[Saved data entries]
***

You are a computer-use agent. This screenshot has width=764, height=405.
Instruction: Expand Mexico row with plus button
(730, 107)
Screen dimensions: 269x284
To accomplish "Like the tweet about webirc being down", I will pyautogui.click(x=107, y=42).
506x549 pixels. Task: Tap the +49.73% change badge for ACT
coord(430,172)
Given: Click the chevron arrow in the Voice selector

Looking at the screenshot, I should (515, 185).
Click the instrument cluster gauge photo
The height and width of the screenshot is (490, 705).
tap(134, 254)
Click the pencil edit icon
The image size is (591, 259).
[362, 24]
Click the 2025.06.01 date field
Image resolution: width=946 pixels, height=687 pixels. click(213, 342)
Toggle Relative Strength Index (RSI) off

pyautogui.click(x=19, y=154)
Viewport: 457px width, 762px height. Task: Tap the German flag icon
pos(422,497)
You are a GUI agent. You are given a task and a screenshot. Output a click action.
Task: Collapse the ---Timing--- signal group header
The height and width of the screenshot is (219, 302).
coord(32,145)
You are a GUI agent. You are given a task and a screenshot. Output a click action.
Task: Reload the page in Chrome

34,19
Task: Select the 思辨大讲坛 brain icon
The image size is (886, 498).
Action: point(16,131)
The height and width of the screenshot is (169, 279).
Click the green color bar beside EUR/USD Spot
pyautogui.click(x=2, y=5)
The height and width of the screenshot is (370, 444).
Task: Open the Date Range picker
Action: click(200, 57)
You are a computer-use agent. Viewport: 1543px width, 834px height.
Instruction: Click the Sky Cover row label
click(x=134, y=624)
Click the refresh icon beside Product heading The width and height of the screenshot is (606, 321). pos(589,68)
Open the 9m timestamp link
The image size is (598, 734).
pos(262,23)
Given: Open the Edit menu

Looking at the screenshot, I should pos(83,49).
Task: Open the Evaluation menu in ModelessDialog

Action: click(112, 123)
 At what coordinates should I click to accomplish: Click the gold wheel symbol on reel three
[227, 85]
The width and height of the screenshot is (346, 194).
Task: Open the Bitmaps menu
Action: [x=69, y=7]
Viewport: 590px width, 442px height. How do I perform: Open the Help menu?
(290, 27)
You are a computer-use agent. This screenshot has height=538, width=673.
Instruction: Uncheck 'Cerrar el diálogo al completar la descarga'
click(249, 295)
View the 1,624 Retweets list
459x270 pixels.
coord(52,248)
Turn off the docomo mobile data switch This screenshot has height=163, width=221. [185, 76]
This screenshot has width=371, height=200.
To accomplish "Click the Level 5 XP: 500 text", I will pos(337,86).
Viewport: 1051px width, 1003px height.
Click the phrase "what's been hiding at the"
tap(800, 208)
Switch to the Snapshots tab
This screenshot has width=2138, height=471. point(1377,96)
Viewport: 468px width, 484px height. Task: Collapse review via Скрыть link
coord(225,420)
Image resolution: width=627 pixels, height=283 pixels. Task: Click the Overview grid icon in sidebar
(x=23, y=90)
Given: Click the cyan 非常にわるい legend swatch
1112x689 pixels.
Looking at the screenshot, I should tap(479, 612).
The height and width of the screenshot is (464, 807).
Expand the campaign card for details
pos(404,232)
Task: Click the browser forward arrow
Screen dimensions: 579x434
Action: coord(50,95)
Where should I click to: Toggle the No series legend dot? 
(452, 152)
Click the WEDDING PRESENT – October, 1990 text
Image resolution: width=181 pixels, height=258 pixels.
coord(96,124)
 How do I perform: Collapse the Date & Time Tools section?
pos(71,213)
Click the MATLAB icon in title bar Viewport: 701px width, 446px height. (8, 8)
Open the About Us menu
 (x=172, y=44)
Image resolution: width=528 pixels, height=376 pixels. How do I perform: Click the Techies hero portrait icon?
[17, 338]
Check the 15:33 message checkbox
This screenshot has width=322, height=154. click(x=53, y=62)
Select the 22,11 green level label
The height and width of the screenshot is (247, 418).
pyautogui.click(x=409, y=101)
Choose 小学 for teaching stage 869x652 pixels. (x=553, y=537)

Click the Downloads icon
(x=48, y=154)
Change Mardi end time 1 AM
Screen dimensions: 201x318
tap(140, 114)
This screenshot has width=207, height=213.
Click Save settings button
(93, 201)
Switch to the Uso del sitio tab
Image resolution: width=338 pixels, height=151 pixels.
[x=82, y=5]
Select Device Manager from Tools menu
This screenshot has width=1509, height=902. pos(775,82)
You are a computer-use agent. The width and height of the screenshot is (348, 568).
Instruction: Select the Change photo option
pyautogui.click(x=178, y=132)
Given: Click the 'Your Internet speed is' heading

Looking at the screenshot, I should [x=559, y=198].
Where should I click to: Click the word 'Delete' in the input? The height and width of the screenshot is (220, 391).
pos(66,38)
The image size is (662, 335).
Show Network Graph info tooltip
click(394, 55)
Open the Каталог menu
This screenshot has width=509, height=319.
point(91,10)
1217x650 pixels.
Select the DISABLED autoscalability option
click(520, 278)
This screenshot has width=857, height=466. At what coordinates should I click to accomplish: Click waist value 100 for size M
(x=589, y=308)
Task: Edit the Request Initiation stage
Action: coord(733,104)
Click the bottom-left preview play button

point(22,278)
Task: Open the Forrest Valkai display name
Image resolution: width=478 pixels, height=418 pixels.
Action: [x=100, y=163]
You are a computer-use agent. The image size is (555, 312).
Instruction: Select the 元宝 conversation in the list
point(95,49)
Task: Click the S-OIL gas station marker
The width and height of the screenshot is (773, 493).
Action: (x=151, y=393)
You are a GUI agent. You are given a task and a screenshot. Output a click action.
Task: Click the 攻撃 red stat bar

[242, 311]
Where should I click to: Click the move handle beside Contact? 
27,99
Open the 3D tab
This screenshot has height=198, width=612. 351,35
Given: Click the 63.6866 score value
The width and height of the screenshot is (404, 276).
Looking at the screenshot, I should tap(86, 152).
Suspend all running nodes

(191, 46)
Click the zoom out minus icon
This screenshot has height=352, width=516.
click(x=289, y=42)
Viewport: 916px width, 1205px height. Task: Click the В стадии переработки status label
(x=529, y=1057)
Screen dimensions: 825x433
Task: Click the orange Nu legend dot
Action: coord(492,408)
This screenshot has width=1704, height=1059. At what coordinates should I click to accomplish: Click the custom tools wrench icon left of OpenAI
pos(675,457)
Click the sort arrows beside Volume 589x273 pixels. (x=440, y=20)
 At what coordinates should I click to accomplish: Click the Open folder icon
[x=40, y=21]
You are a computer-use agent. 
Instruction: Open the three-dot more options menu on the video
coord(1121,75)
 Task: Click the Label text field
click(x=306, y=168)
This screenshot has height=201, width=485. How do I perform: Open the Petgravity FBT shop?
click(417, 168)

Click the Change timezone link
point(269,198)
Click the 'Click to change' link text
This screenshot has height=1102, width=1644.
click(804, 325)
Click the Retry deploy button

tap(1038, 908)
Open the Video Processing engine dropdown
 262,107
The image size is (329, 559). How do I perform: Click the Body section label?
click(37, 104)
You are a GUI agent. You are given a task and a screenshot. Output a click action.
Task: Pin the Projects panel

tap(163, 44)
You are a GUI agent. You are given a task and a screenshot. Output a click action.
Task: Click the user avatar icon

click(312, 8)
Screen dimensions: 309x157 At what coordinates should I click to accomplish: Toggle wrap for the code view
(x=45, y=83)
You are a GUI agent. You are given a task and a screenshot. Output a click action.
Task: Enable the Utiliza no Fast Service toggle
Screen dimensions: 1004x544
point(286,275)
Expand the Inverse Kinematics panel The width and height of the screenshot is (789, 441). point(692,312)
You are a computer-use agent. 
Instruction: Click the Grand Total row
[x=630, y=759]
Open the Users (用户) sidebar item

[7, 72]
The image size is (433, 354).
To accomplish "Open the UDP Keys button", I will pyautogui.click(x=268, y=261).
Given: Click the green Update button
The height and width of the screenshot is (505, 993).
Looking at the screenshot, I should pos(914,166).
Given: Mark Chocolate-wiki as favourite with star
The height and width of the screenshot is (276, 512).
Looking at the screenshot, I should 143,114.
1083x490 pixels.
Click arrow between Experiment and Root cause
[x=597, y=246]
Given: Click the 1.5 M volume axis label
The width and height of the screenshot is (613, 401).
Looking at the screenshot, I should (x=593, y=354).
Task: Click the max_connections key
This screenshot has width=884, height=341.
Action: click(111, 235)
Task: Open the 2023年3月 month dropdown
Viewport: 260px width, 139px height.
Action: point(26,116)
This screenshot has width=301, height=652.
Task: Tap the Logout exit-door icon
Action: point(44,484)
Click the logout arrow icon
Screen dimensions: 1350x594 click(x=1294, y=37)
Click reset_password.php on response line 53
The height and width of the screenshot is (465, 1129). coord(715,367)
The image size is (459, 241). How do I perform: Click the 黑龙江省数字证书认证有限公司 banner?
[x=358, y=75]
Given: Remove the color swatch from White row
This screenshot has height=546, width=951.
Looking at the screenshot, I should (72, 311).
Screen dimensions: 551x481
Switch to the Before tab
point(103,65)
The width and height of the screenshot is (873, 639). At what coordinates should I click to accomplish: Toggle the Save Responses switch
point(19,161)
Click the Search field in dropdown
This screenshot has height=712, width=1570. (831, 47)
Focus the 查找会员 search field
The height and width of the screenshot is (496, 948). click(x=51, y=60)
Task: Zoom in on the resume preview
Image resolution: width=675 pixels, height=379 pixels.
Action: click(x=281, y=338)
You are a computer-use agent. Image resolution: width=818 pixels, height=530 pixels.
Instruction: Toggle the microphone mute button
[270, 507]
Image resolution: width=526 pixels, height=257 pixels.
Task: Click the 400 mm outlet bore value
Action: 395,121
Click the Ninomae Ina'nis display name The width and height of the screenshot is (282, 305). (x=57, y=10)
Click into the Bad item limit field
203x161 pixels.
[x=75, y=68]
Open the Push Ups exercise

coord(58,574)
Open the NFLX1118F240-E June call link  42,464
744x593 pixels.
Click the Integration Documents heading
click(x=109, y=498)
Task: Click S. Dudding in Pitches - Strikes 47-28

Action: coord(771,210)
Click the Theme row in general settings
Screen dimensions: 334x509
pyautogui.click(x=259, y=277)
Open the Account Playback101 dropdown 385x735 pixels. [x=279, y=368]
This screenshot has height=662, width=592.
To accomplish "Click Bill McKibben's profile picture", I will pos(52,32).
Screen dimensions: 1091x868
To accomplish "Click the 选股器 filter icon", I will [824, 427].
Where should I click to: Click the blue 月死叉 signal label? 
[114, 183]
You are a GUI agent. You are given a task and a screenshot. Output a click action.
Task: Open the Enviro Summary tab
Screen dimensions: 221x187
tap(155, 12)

***

[ABOUT THIS EXERCISE]
All lines above containing the string "swatch" are to be collected.

[ANSWER SECTION]
Given: Click the cyan 非常にわるい legend swatch
Given: Remove the color swatch from White row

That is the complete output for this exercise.